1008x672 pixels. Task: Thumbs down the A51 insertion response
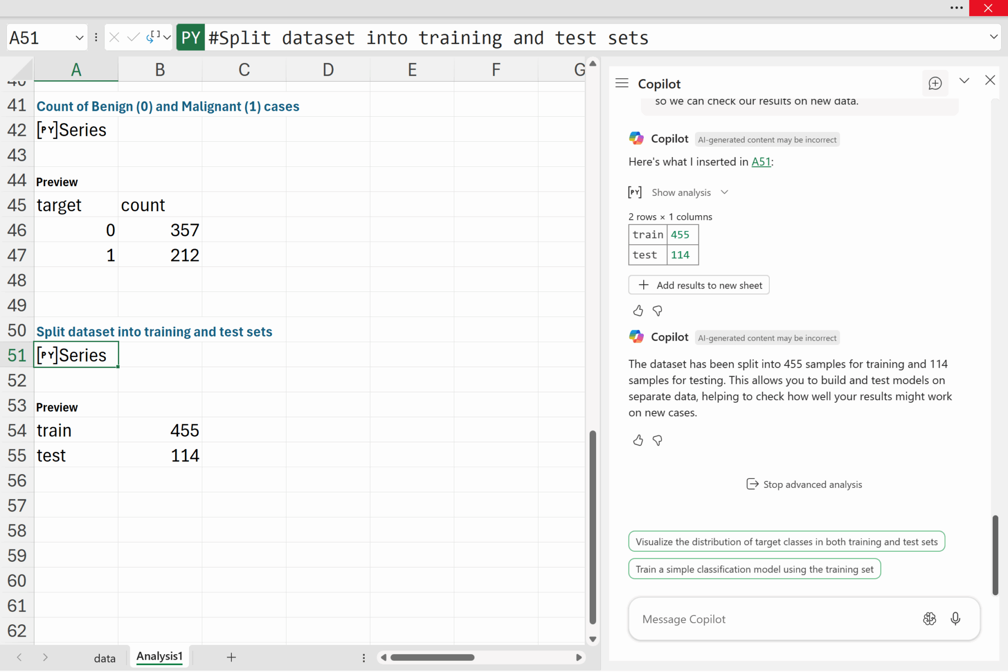[x=657, y=311]
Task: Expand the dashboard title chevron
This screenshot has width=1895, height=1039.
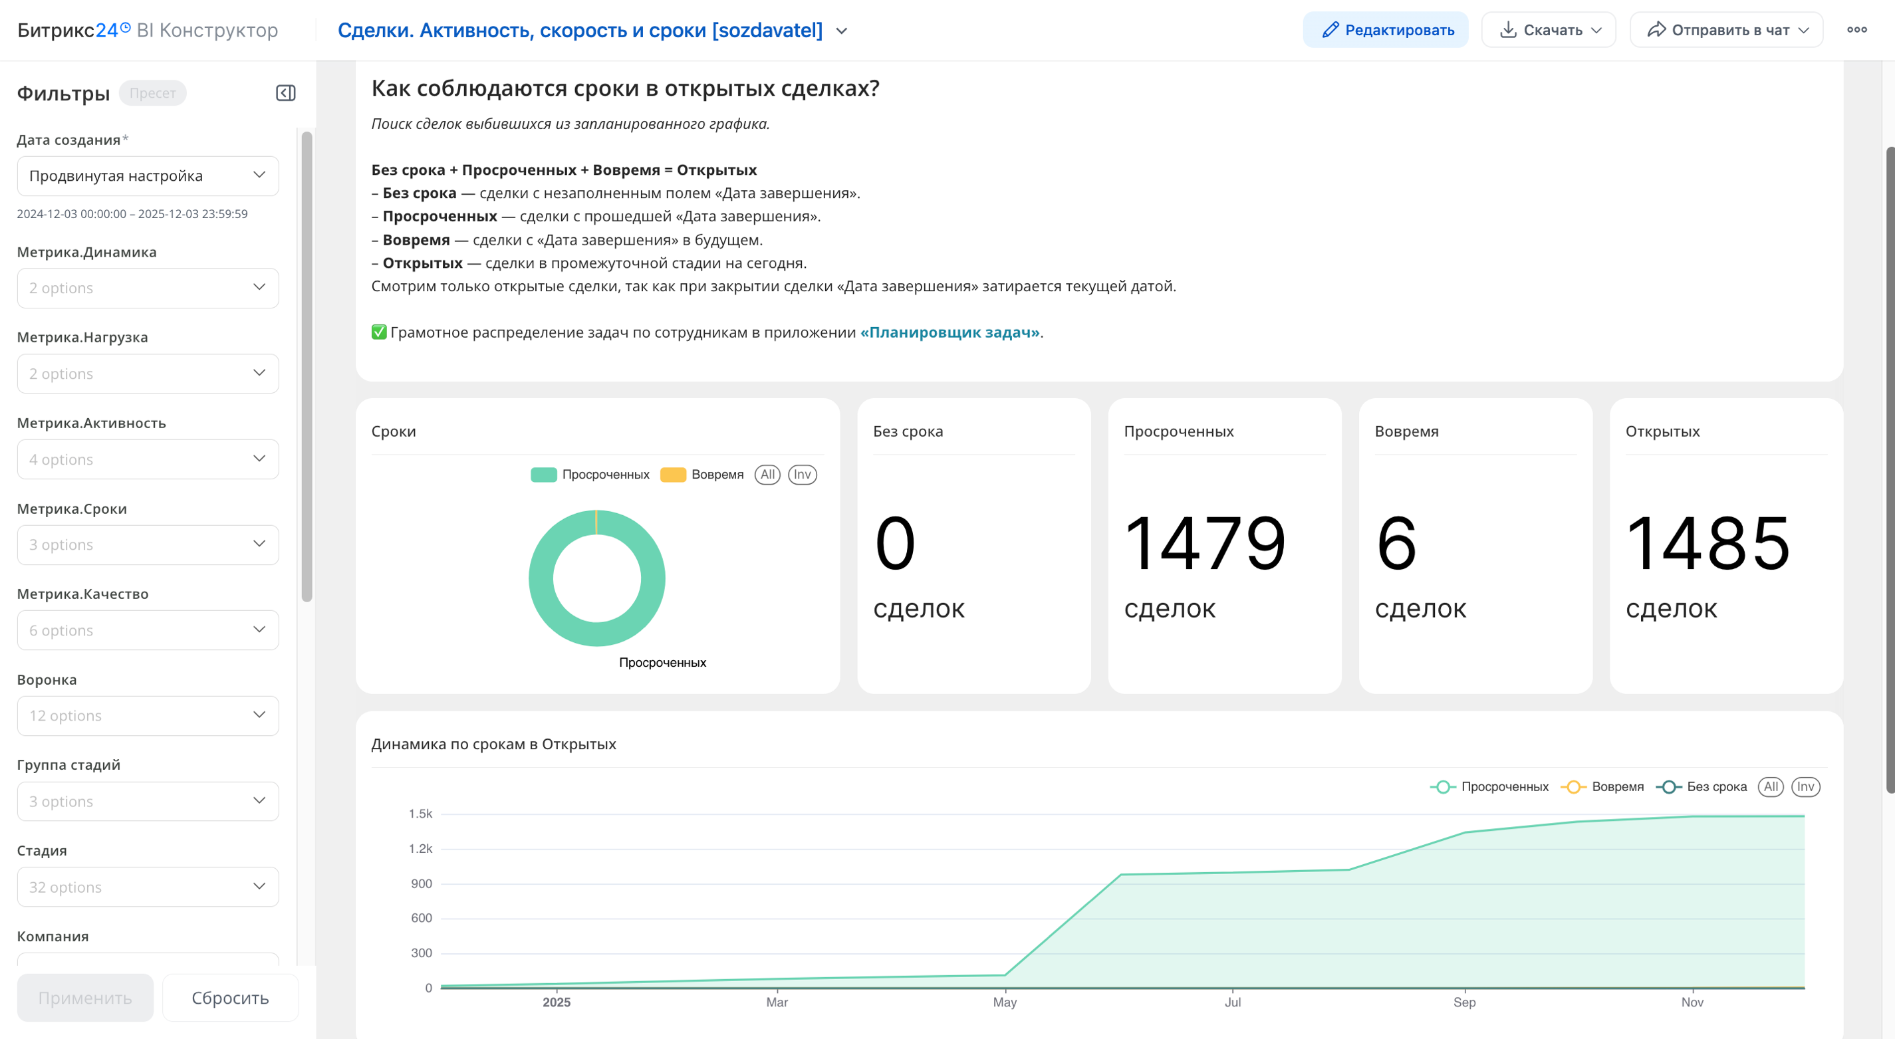Action: click(x=842, y=31)
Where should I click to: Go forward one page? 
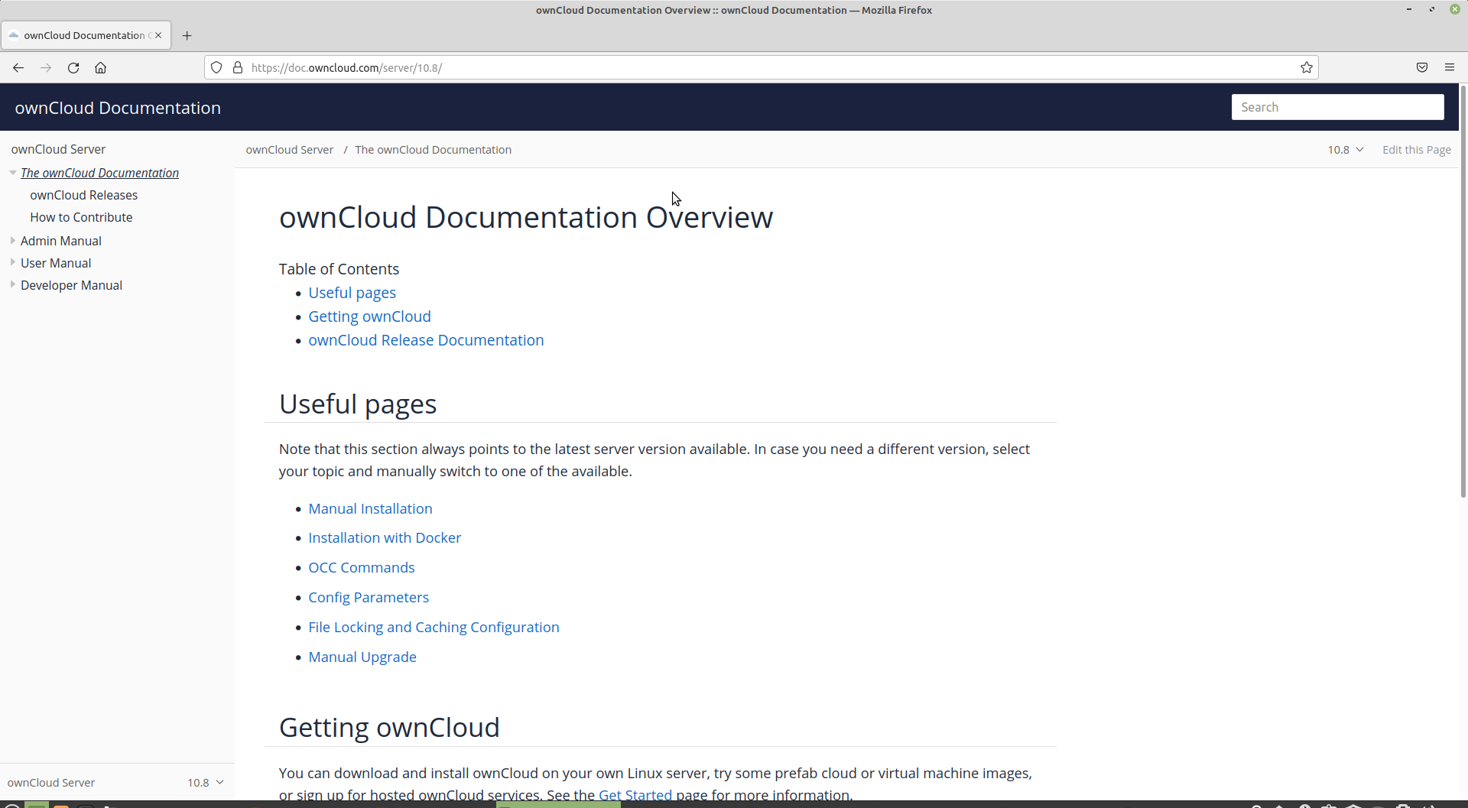click(45, 67)
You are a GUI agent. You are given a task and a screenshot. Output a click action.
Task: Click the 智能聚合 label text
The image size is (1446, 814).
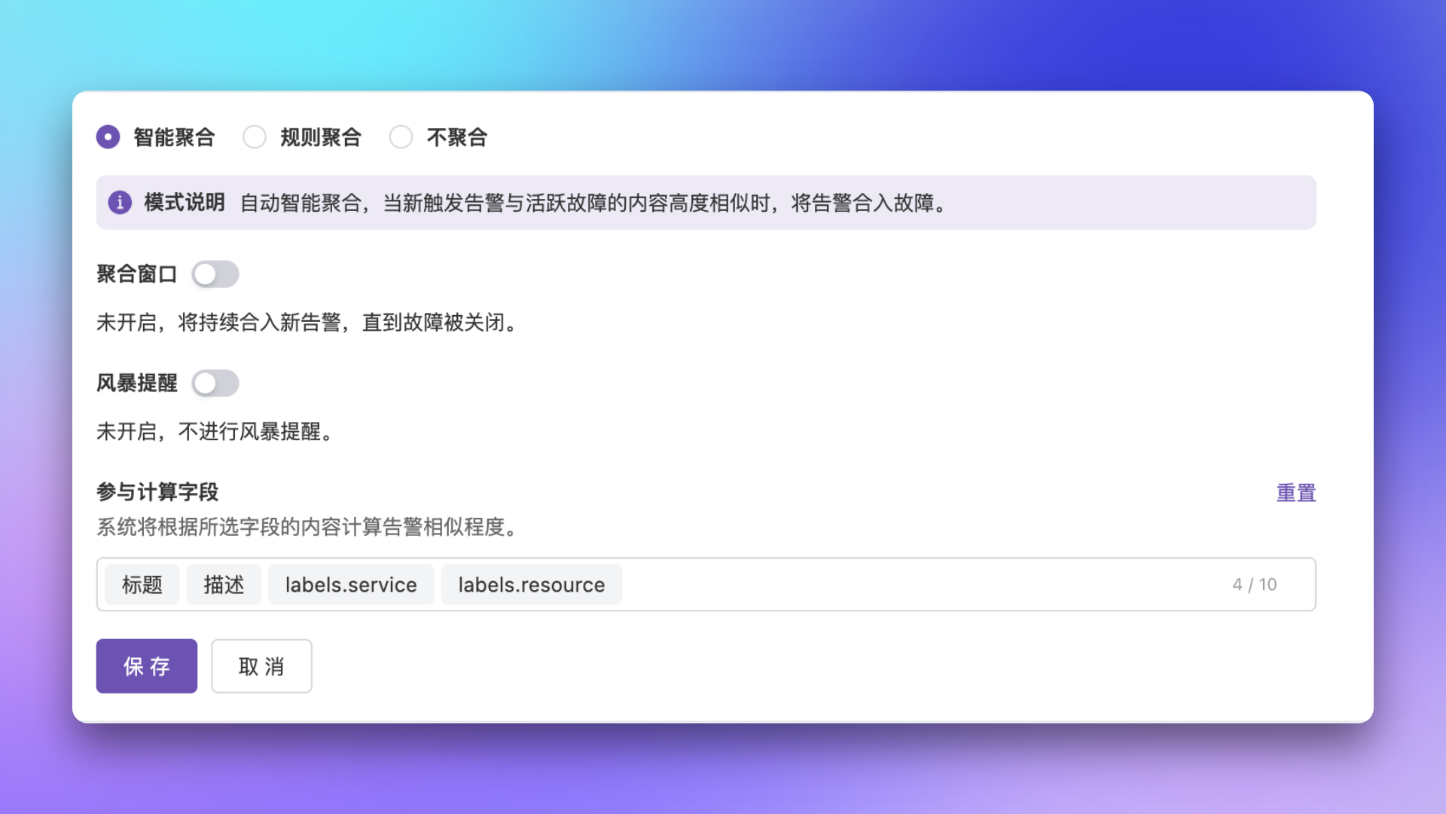[x=174, y=137]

※

* _WHAT YOU NEED TO DO_
Skip the pictures, please, and transcribe only the lines from the beginning of the material through the one that contains "You are a GUI".

* _YOUR RESPONSE_
1008x672 pixels. Task: Thumbs down the A51 insertion response
[x=657, y=311]
Task: Expand the dashboard title chevron
This screenshot has width=1895, height=1039.
Action: click(x=842, y=31)
Where should I click to: Go forward one page? 
click(45, 67)
You are a GUI agent. You are given a task and a screenshot. Output a click action.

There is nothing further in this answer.